Veberöds AIF is a Swedish football club located in Veberöd in Lund Municipality, Skåne County.

==Background==
Veberöds Allmänna Idrottsförening were founded in 1929 with the main focus of the sports club being football. A main highlight for the club was playing in Division 2 Södra Götaland for the first time in 1993 and defeating Trelleborgs FF and IFK Göteborg in the Svenska Cupen.

Since their foundation Veberöds AIF has participated mainly in the middle and lower divisions of the Swedish football league system.

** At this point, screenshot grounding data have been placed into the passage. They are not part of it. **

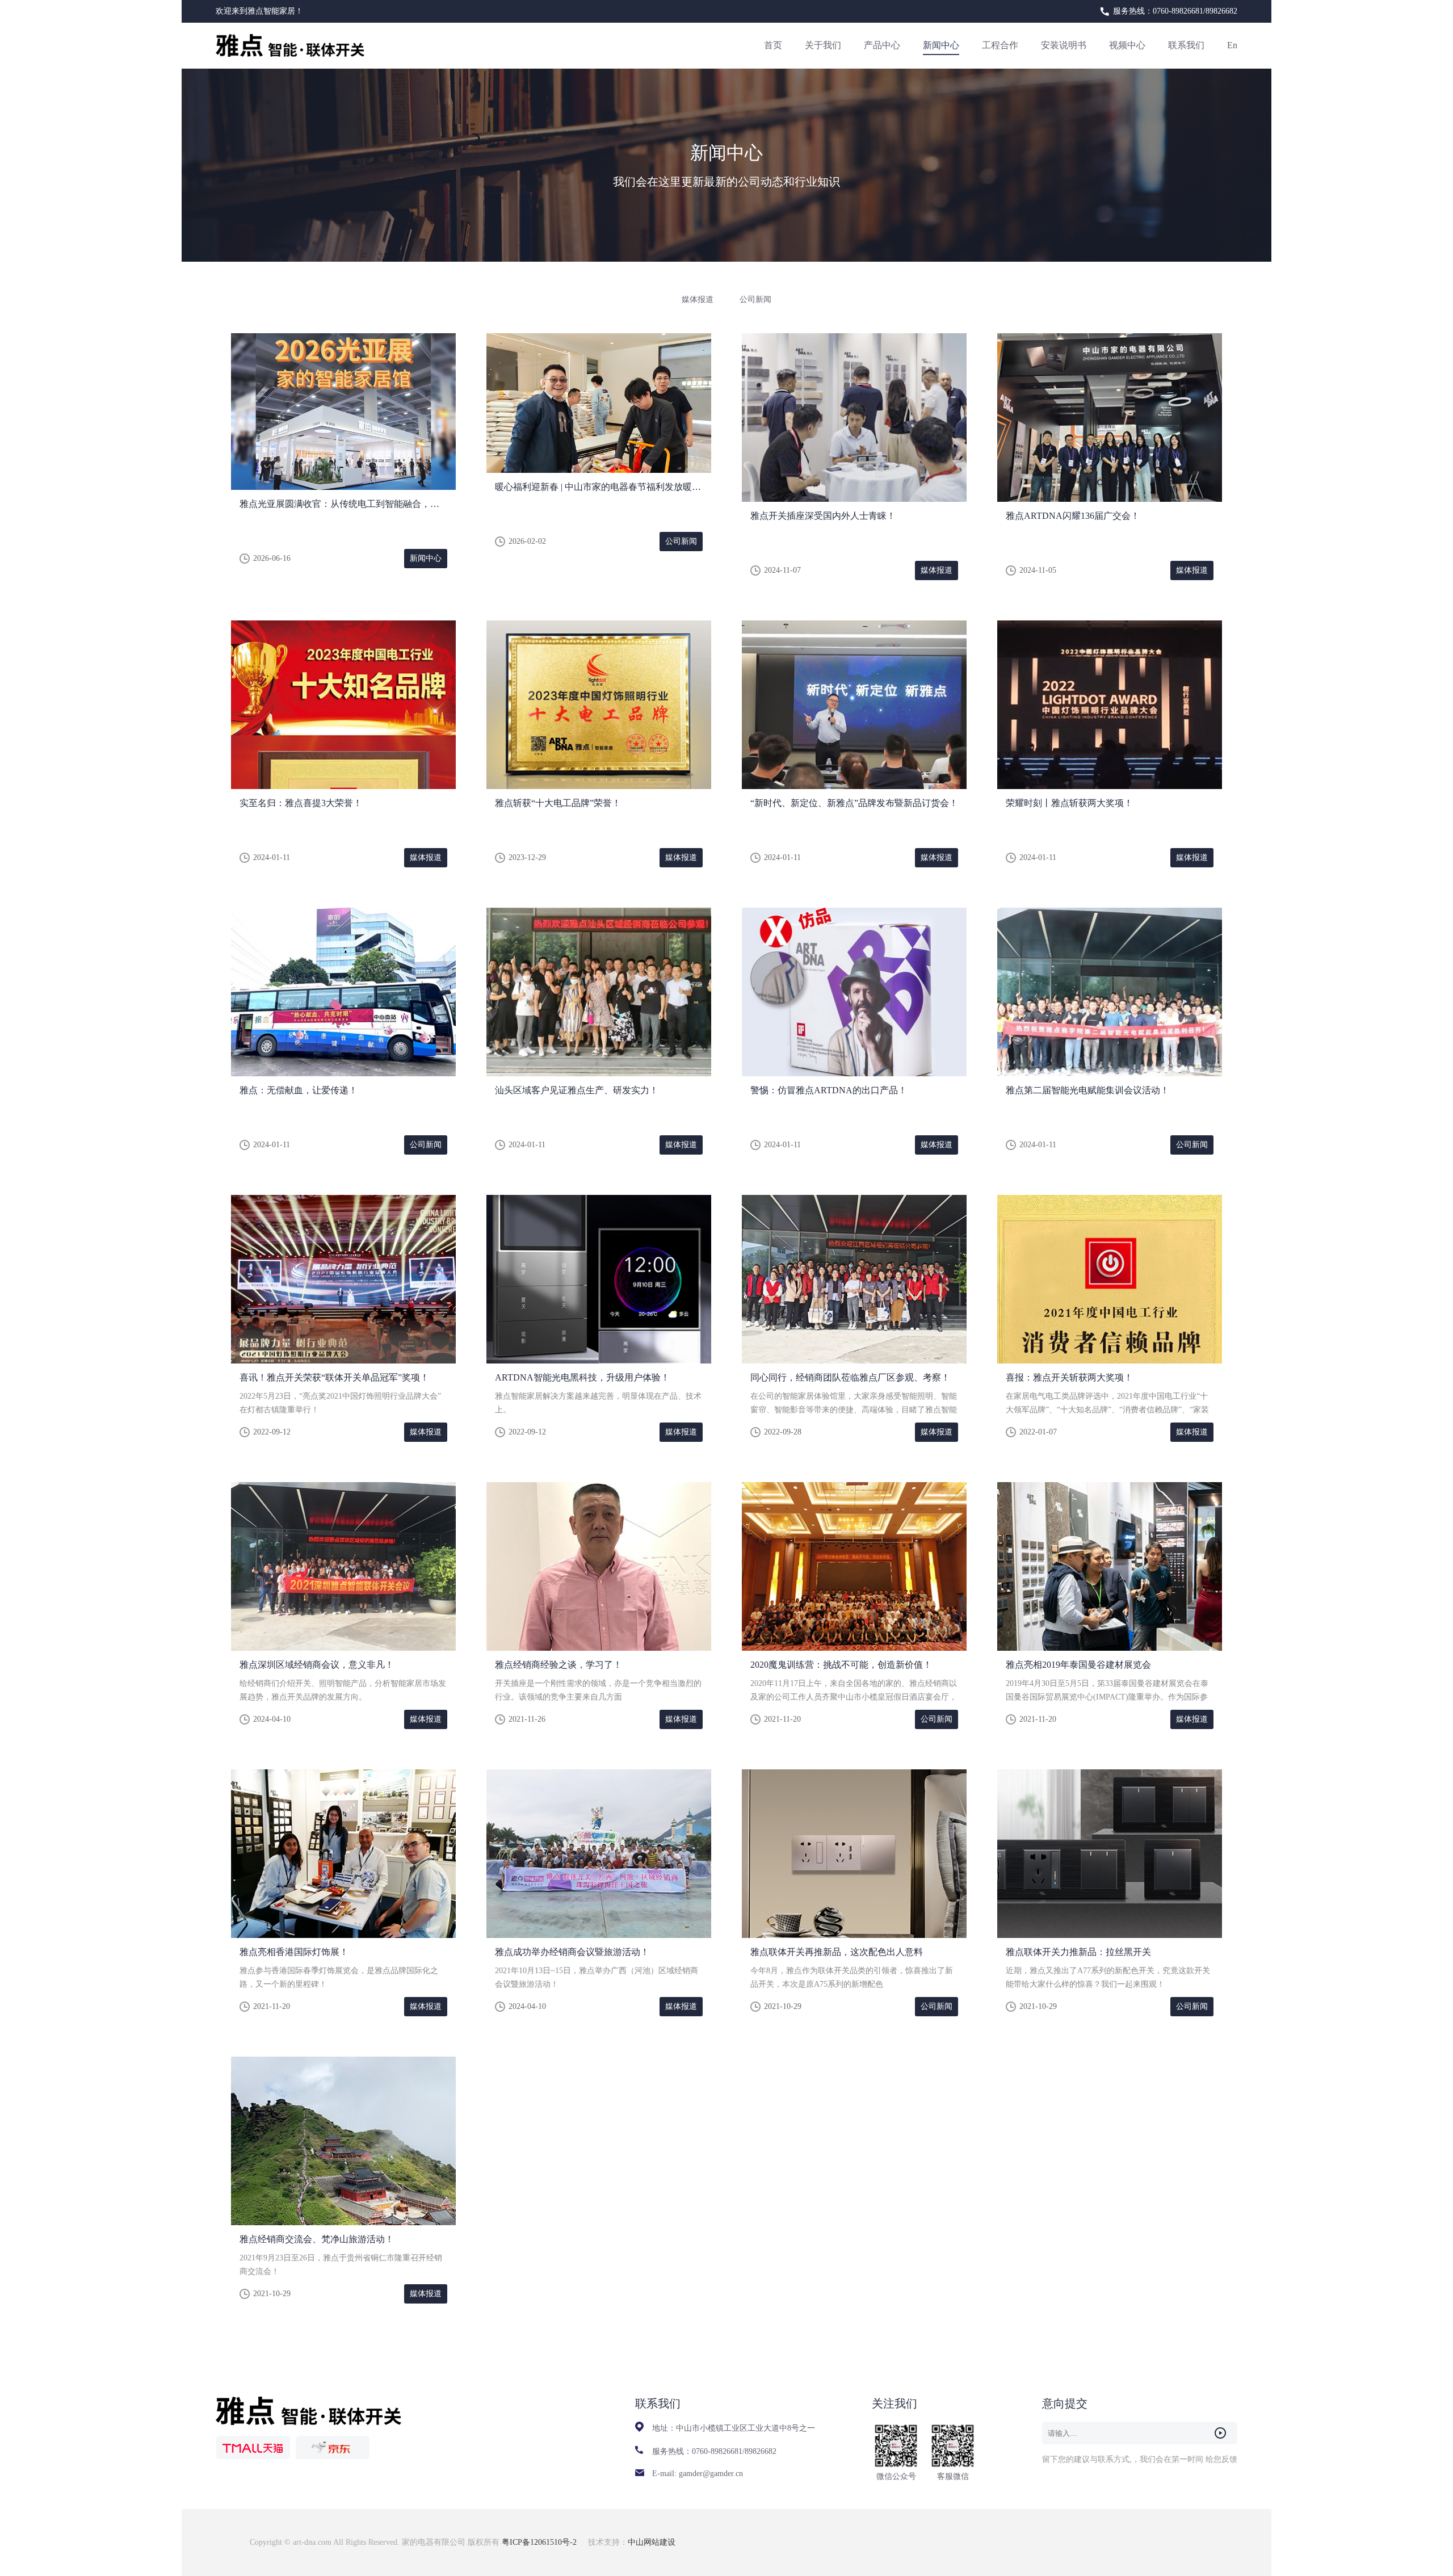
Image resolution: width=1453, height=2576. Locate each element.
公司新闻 (755, 299)
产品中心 (882, 45)
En (1232, 45)
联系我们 (1186, 45)
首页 (773, 45)
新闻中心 (941, 45)
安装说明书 (1063, 45)
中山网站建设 (651, 2542)
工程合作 (1000, 45)
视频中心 (1127, 45)
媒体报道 (697, 299)
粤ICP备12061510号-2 (540, 2542)
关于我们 (823, 45)
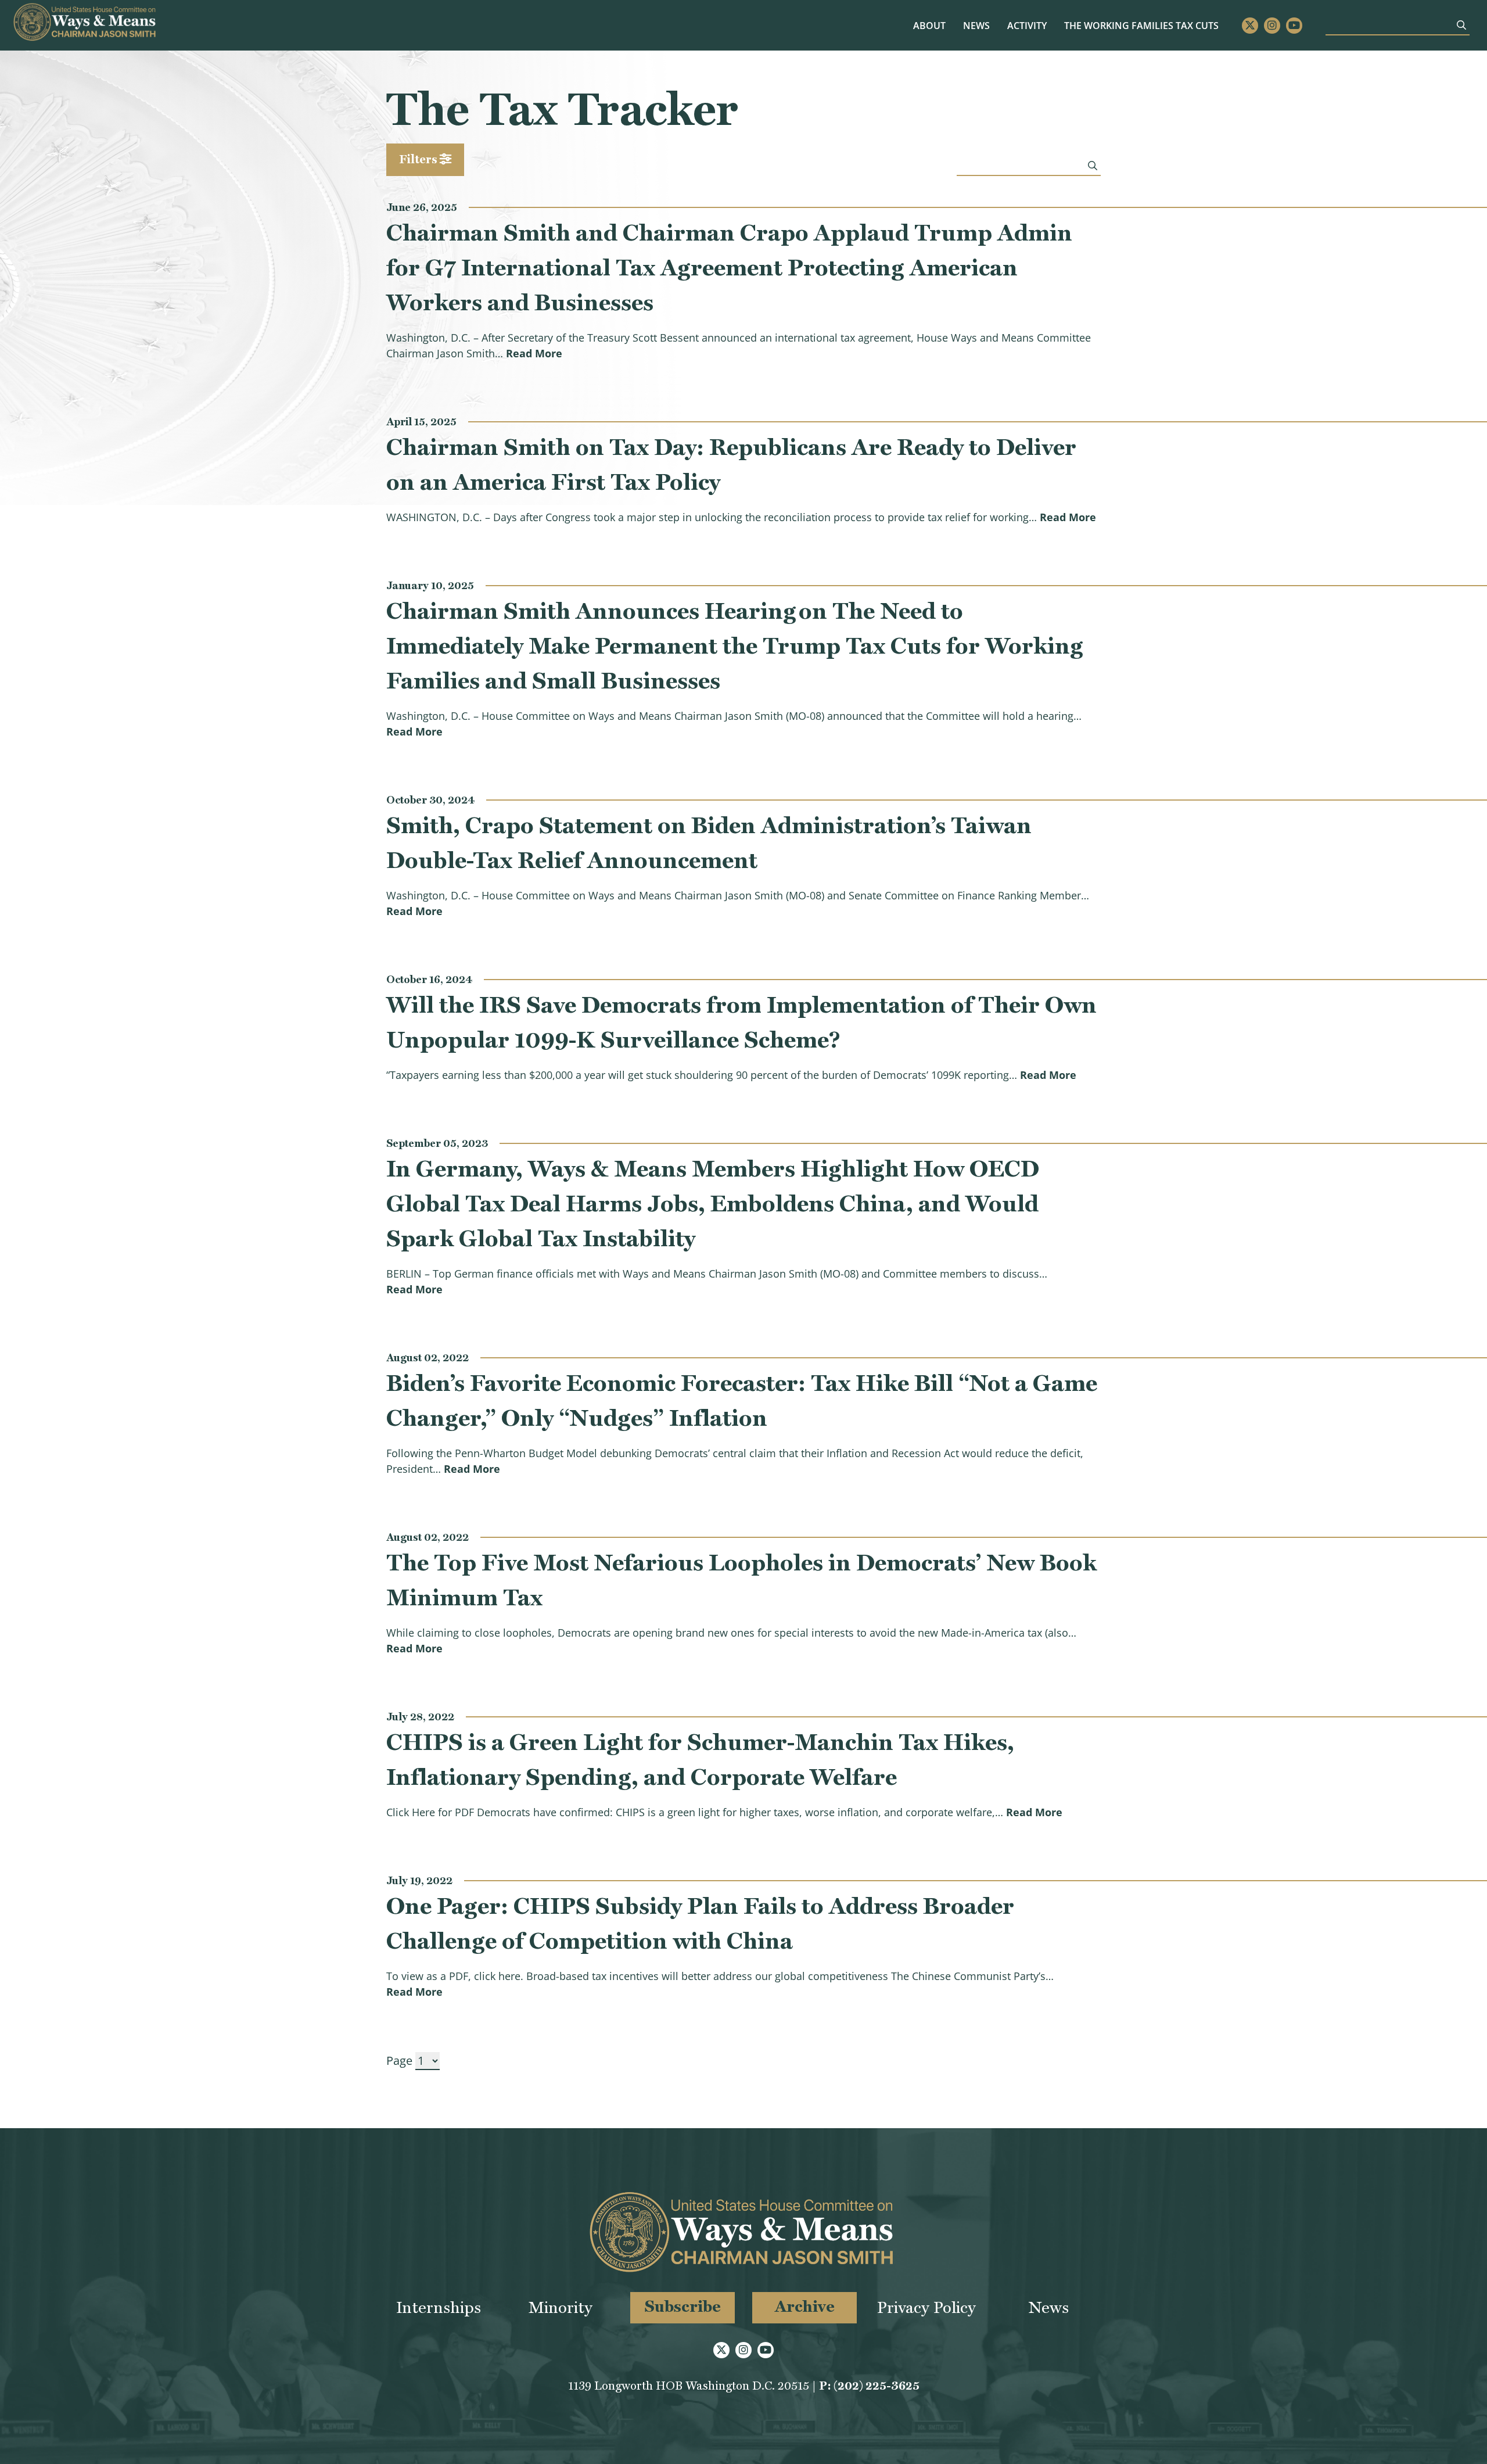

The club currently plays in Division 3 Södra Götaland which is the fifth tier of Swedish football. They play their home matches at the Romelevallen in Veberöd.

Veberöds AIF are affiliated to Skånes Fotbollförbund.

==Recent history==
In recent seasons Veberöds AIF have competed in the following divisions:

2014 – Division IV, Skåne Västra

2013 – Division IV, Skåne Södra

2012 – Division IV, Skåne Östra

2011 – Division III, Södra Götaland

2010 – Division IV, Skåne Sydvästra

2009 – Division III, Södra Götaland

2008 – Division III, Södra Götaland

2007 – Division III, Södra Götaland

2006 – Division IV, Skåne Södra

2005 – Division IV, Skåne Östra

2004 – Division IV, Skåne Östra

2003 – Division V, Skåne Sydöstra

2002 – Division IV, Skåne Södra

2001 – Division V, Skåne Sydvästra B

2000 – Division V, Skåne Sydvästra B

1999 – Division IV, Skåne Södra

1998 – Division III, Södra Götaland

1997 – Division II, Södra Götaland

1996 – Division II, Södra Götaland

1995 – Division II, Södra Götaland

1994 – Division II, Södra Götaland

1993 – Division II, Södra Götaland

==Attendances==

In recent seasons Veberöds AIF have had the following average attendances:

| Season | Average attendance | Division / Section | Level |
|---|---|---|---|
| 2006 | Not available | Div 4 Skåne Södra | Tier 6 |
| 2007 | 239 | Div 3 Södra Götaland | Tier 5 |
| 2008 | 169 | Div 3 Södra Götaland | Tier 5 |
| 2009 | 154 | Div 3 Södra Götaland | Tier 5 |
| 2010 | 80 | Div 4 Skåne Sydvästra | Tier 6 |
| 2011 | 142 | Div 3 Södra Götaland | Tier 5 |
| 2012 | 261 | Div 4 Skåne Östra | Tier 6 |
| 2013 | 125 | Div 4 Skåne Södra | Tier 6 |
| 2014 |  | Div 4 Skåne Västra | Tier 6 |

- Attendances are provided in the Publikliga sections of the Svenska Fotbollförbundet website.